Curley Effect in California
By David Henderson
James Michael Curley, a four-time mayor of Boston, used wasteful redistribution to his poor Irish constituents and incendiary rhetoric to encourage richer citizens to emigrate from Boston, thereby shaping the electorate in his favor. Boston as a consequence stagnated, but Curley kept winning elections.
This is from Edward L. Glaeser and Andrei Shleifer, “The Curley Effect,” May 2002.
In their paper, Glaeser and Shleifer write:
We call this strategy–increasing the relative size of one’s political base through distortionary, wealth-reducing policies–the Curley effect. But it is hardly unique to Curley. Other American mayors, but also politicians around the world, pursued policies that encouraged emigration of their political enemies, raising poverty but gaining political advantage. In his 24 years as mayor, Detroit’s Coleman Young drove white residents and businesses out of the city. “Under Young, Detroit has become not merely an American city that happens to have a black majority, but a black metropolis, the first major Third World city in the United States. The trappings are all there–showcase projects, black-fisted symbols, an external enemy, and the cult of personality” (Chafets 1990, p. 177). Zimbabwe’s President Robert Mugabe abused the white farmers after his country’s independence, openly encouraging their emigration even at a huge cost to the economy.

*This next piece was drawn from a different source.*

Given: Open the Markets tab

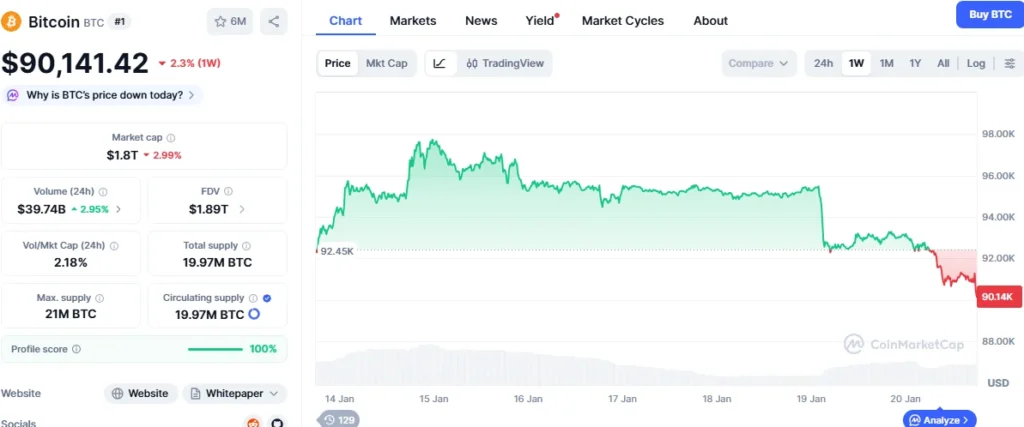Looking at the screenshot, I should 412,20.
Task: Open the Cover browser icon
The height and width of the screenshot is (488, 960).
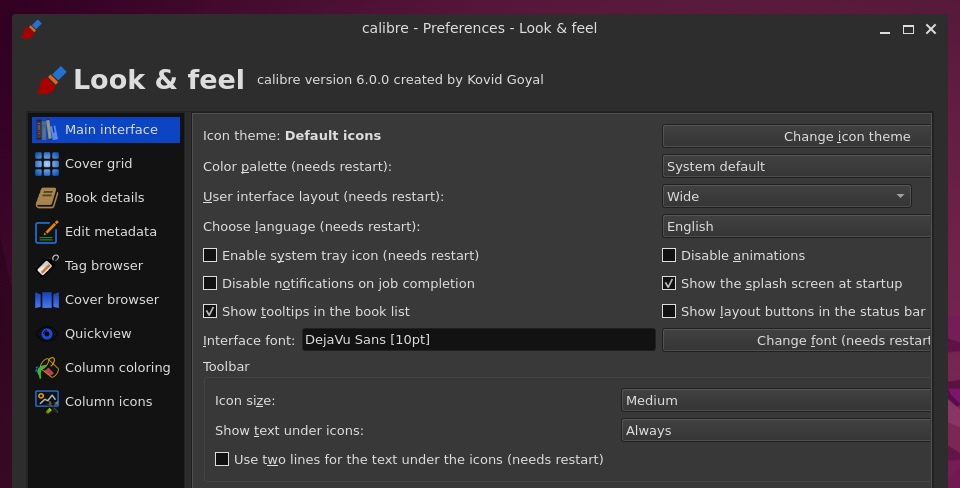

I think something similar is happening in California. California has become a heavily Democratic state. The majority Democrats in the legislature and the Democratic governor are pursuing highly wasteful projects: a “high-speed” rail that probably won’t be high-speed but will surely be high-cost, and higher marginal income tax rates (already among the highest in the United States) on the highest-income people, to name two. They don’t seem to be restrained by the worry that many of the most-productive people will leave and are leaving the state. You can attribute this simply to ideology, and I’m sure that’s an element. But I also think one of the Democrats’ goals is to reduce the population of potential anti-Democrat voters so that their majority is assured.
Will that hurt many of the people who vote for them? Sure. But we need to distinguish between the fortunes of those who vote Democrat and the fortunes of the Democratic politicians. The California state government pays legislators pretty well in pay and perks when you consider the opportunity costs of many of them. And the state government is larded with high-paying sinecures for those few who ever lose an election or get redistricted out.